Geo: Cloning LFS objects from secondary site downloads from the primary site even when secondary is fully synced
What does this MR do and why?
- Route batch LFS requests to the secondary rails app to proxy requests
- Currently batch requests are immediately sent to the primary
- Use
Geo::LfsObjectRegistry
to determine if the objects in the batch request are synced
How to set up and validate locally
-
Create a project with LFS objects (https://gitlab.com/ibaum/lfstest is available), and wait for it to sync to the secondary
-
Clone the project over ssh to the secondary with
GIT_CURL_VERBOSE=1
set:$ GIT_CURL_VERBOSE=1 git clone ssh://SECONDARY_PROJECT_SSH_URL
Currently, you will see responses in the output with pointers to the primary node
{ "objects": [ { "oid": "OID", "size": 10240000000, "actions": { "download": { "href": "HTTP_URL_TO_PRIMARY_PROJECT/gitlab-lfs/objects/OID", "header": { "Authorization": "Basic ..." } } } }, ... ] }
With the changes from this MR, you will see
{ "objects": [ { "oid": "OID", "size": 10240000000, "actions": { "download": { "href": "HTTP_URL_TO_SECONDARY/gitlab-lfs/objects/OID", "header": { "Authorization": "Basic ..." } } } }, ... ] }
-
Verify clone still routes to primary when secondary is not synced In a rails console on the secondary node to mark the objects as pending
[17] pry(main)> lfs_ids = p.lfs_objects.collect(&:id) [17] pry(main)> Geo::LfsObjectRegistry.find_each.select{|x| lfs_ids.include?(x.id) }.map {|y| y.state = 0 ; y.save! }
-
Running a git clone over ssh with
GIT_CURL_VERBOSE=1
will show the LFS objects being downloaded from the secondary
MR acceptance checklist
This checklist encourages us to confirm any changes have been analyzed to reduce risks in quality, performance, reliability, security, and maintainability.
-
I have evaluated the MR acceptance checklist for this MR.

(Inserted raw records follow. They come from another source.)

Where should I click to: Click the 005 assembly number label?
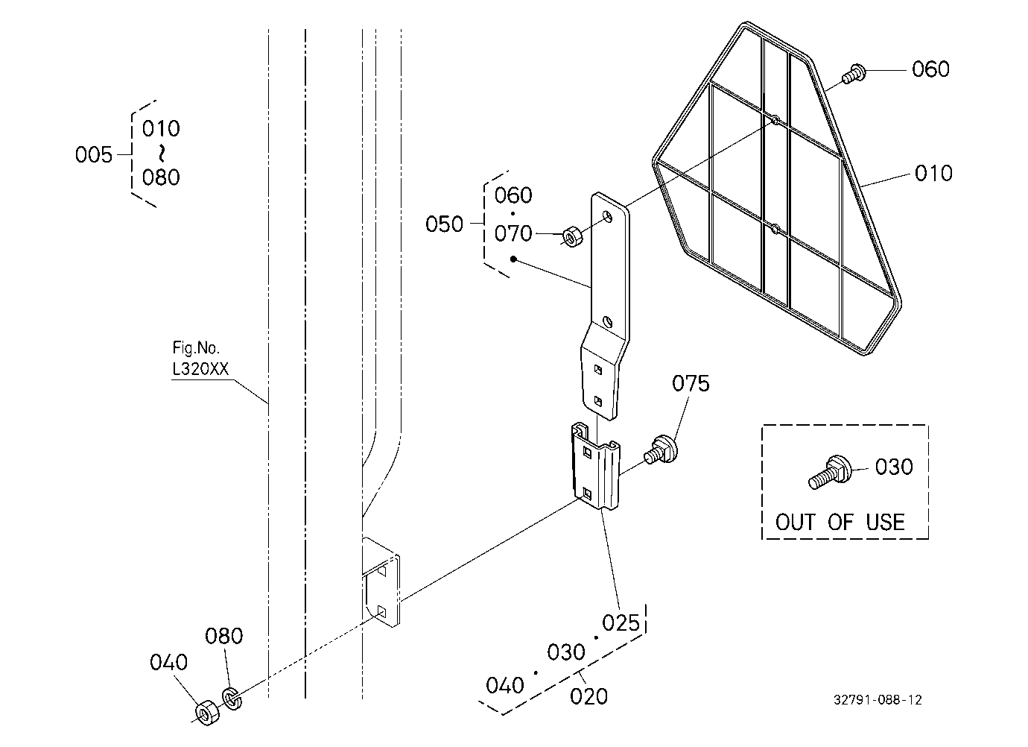[94, 155]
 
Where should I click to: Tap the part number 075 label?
[691, 383]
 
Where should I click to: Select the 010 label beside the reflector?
[933, 173]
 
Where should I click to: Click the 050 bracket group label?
[444, 224]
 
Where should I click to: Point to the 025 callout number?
[621, 623]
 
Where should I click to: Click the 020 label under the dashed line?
[588, 696]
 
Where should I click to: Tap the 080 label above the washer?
[224, 636]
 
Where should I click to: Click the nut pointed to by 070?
[572, 236]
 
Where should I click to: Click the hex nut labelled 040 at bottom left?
[207, 713]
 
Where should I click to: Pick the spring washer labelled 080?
[232, 699]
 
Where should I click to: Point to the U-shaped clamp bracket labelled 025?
[595, 466]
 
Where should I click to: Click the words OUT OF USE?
[840, 523]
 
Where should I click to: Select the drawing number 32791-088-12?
[878, 700]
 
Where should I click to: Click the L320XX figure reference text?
[200, 369]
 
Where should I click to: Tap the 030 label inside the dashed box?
[894, 467]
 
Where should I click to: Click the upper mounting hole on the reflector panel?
[775, 120]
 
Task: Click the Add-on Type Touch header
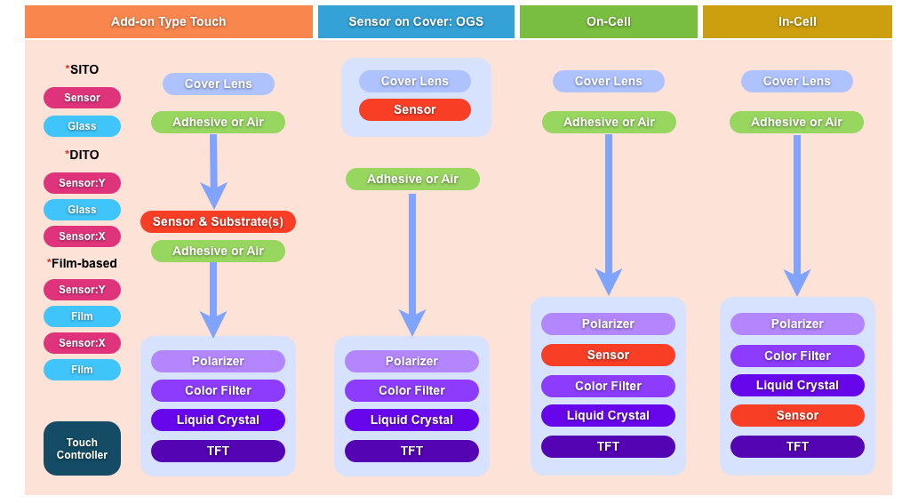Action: [x=169, y=21]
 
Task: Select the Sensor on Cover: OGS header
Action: [x=416, y=21]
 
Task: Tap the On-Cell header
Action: [x=609, y=21]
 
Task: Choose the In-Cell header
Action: [x=797, y=21]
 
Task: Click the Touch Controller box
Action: [x=82, y=448]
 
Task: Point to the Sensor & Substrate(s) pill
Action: [x=218, y=221]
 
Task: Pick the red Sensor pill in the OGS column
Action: [x=415, y=109]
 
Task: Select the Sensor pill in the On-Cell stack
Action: [x=608, y=355]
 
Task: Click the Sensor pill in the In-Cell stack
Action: [x=797, y=415]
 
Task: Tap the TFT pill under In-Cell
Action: [x=797, y=446]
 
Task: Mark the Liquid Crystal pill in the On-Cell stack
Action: [x=608, y=415]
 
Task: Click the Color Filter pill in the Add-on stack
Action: [x=218, y=390]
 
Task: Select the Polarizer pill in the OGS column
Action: [x=411, y=361]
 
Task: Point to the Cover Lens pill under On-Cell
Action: [x=608, y=81]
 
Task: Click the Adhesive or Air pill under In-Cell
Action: [x=796, y=122]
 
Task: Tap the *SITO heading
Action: [x=82, y=69]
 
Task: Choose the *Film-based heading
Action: [x=82, y=263]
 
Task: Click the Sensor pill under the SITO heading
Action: [x=82, y=98]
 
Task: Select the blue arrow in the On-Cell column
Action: [x=609, y=213]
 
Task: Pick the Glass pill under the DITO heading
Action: [x=82, y=210]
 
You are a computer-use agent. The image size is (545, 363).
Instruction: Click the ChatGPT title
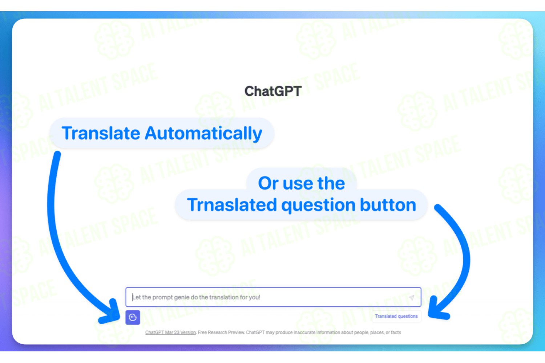(x=273, y=91)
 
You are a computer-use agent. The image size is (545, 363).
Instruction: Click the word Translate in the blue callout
(x=101, y=133)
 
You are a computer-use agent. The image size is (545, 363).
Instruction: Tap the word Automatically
(x=203, y=134)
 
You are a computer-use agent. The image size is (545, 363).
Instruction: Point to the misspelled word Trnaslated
(x=232, y=204)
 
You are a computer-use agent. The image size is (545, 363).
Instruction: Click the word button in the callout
(x=388, y=204)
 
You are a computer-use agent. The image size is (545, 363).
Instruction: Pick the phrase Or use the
(x=302, y=183)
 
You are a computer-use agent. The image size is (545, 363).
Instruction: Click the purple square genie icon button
(x=133, y=317)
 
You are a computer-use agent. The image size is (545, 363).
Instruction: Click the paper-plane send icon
(x=411, y=297)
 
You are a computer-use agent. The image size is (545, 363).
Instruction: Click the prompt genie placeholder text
(x=196, y=297)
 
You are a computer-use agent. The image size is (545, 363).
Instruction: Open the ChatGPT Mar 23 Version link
(x=170, y=333)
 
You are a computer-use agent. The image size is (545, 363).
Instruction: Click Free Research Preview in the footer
(x=221, y=333)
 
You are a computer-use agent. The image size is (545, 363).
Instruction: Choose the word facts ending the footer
(x=396, y=333)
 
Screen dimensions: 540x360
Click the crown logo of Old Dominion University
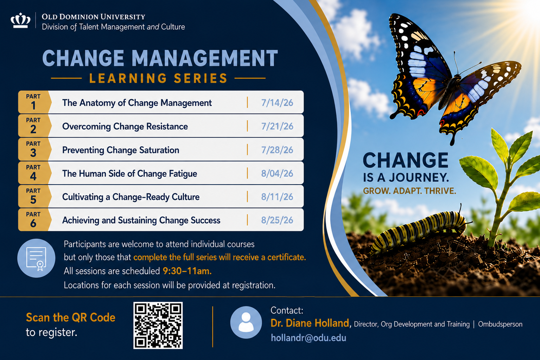point(20,20)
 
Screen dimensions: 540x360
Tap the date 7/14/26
point(277,103)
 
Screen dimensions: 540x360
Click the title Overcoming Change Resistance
point(125,127)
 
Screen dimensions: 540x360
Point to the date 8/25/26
point(277,220)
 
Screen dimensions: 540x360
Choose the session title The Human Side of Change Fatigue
point(130,174)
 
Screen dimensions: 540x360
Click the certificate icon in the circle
point(36,258)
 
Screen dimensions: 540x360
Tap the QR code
point(158,325)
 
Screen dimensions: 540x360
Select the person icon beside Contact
point(246,322)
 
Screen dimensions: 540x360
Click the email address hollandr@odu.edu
point(309,338)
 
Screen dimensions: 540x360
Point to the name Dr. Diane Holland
point(310,323)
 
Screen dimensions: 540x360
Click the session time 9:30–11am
point(187,271)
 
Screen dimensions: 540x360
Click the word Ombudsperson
point(500,324)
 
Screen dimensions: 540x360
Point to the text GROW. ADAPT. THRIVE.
point(409,191)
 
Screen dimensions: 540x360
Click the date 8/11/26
point(277,197)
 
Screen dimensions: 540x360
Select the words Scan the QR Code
point(71,317)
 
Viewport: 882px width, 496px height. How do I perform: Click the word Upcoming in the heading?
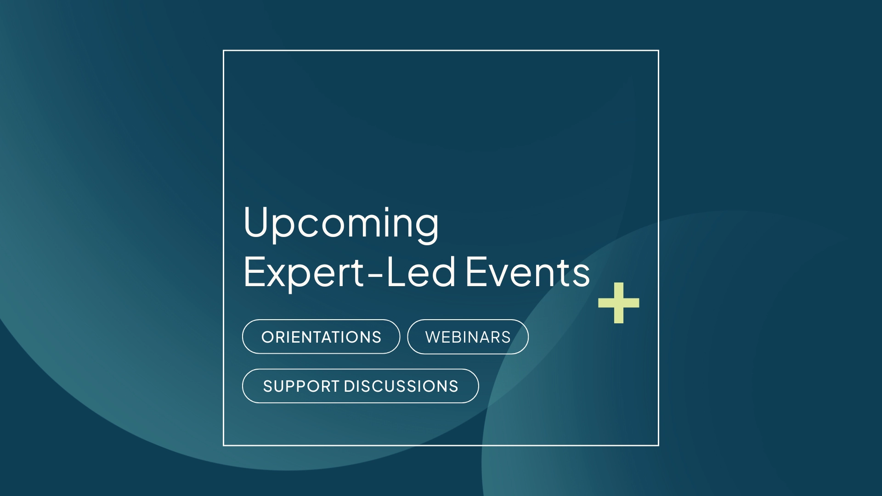[x=341, y=225]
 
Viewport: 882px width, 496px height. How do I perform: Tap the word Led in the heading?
[x=421, y=271]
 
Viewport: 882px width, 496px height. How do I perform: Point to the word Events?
[x=528, y=272]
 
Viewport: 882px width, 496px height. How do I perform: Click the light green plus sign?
[x=619, y=303]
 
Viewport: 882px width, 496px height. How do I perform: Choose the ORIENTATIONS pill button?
[x=321, y=337]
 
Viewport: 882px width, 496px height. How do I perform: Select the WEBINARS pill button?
[x=468, y=337]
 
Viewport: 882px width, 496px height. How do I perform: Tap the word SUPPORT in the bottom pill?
[x=301, y=386]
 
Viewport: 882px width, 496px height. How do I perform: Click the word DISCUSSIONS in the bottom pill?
[x=401, y=386]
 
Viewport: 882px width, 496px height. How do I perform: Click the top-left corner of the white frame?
[x=224, y=51]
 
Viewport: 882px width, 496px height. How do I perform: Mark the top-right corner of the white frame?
[x=658, y=51]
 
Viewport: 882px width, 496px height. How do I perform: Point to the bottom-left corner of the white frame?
[x=224, y=445]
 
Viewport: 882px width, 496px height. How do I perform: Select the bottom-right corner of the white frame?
[x=658, y=445]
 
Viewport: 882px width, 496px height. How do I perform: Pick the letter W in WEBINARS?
[x=434, y=337]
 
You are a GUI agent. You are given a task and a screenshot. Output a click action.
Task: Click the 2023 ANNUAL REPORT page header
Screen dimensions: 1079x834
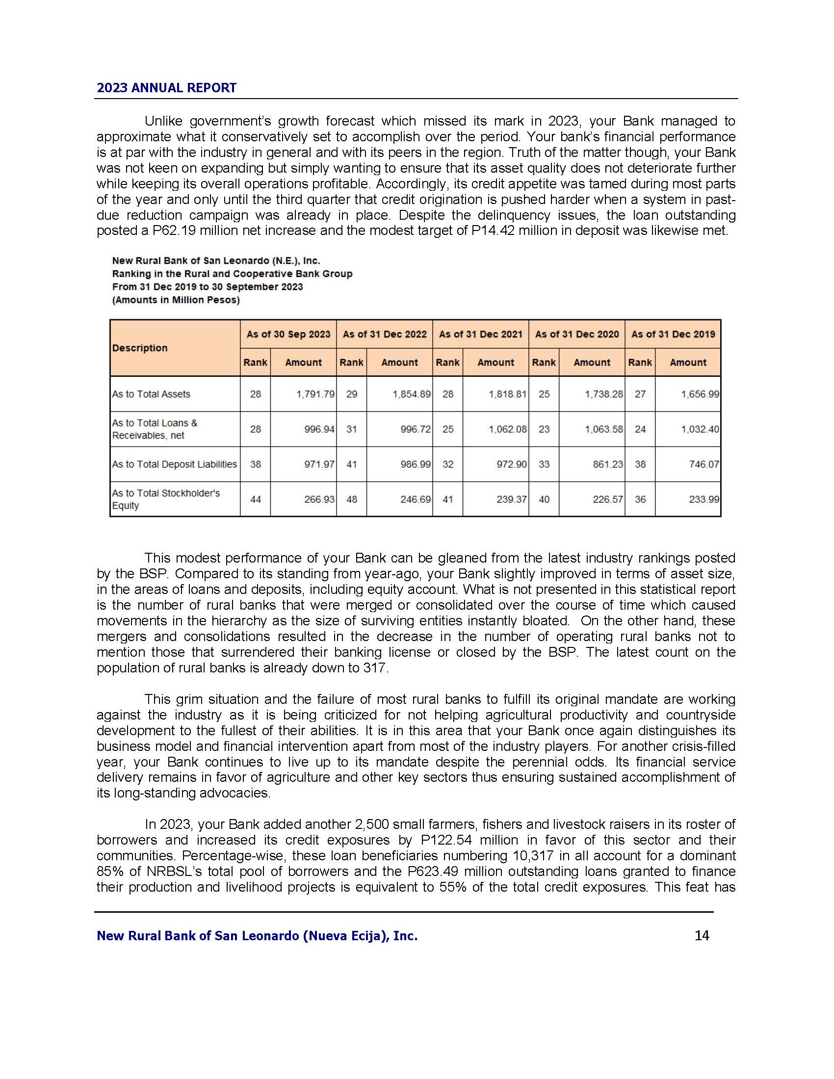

Related to #410413 (closed)
Database
Queries
NOTE: EXPLAIN was run against a GDK instance with some test LFS data. The test project has 10000 LFS objects attached, with another 100000 LFS objects on the instance
SELECT "lfs_objects"."id", "lfs_objects"."oid" FROM "lfs_objects" WHERE "lfs_objects"."oid" IN (...)
EXPLAIN for: SELECT "lfs_objects"."id", "lfs_objects"."oid" FROM "lfs_objects" WHERE "lfs_objects"."oid" IN (...) /*application:web,db_config_name:main,line:/sql.rb:8:in `<main>'*/
Index Scan using index_lfs_objects_on_oid on lfs_objects (cost=0.42..9221.69 rows=10011 width=69)
Index Cond: ((oid)::text = ANY ())
(2 rows)
SELECT "lfs_object_registry"."lfs_object_id" FROM "lfs_object_registry" WHERE ("lfs_object_registry"."state" IN (2)) AND "lfs_object_registry"."lfs_object_id" IN ()
Index Scan using index_state_in_lfs_objects on lfs_object_registry (cost=0.43..472.13 rows=1 width=4)
Index Cond: (state = 2)
Filter: (lfs_object_id = ANY ())
(3 rows)